Supplied data:
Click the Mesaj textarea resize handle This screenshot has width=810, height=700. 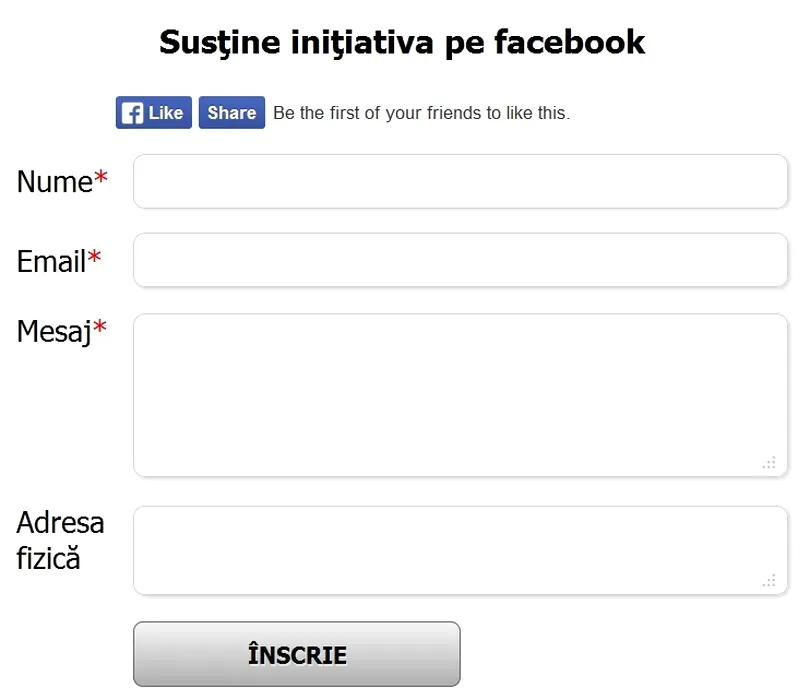click(769, 463)
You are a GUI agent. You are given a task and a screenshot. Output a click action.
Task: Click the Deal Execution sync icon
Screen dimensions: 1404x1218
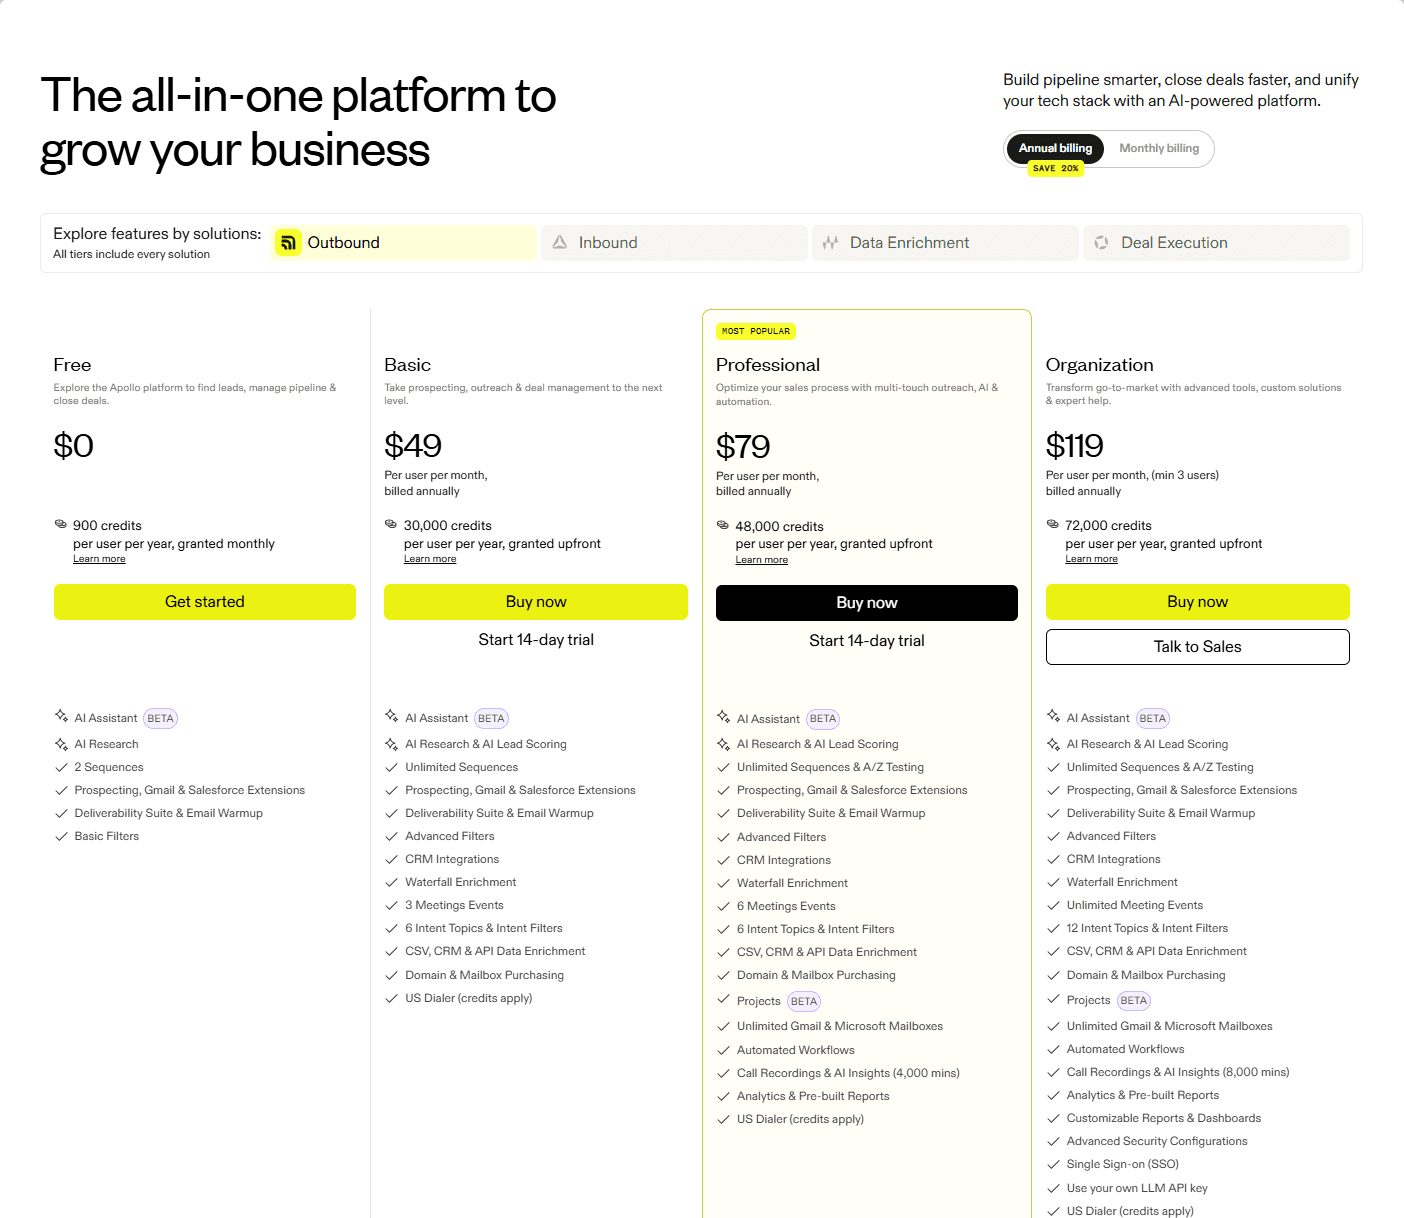1102,242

Your objective: An exact copy of the lines from the one with "Task: Click the Deal Execution sync icon" through the last line of the records, inclusive, is required, with all pictures left out.

Finished exercise:
Task: Click the Deal Execution sync icon
Screen dimensions: 1404x1218
1102,242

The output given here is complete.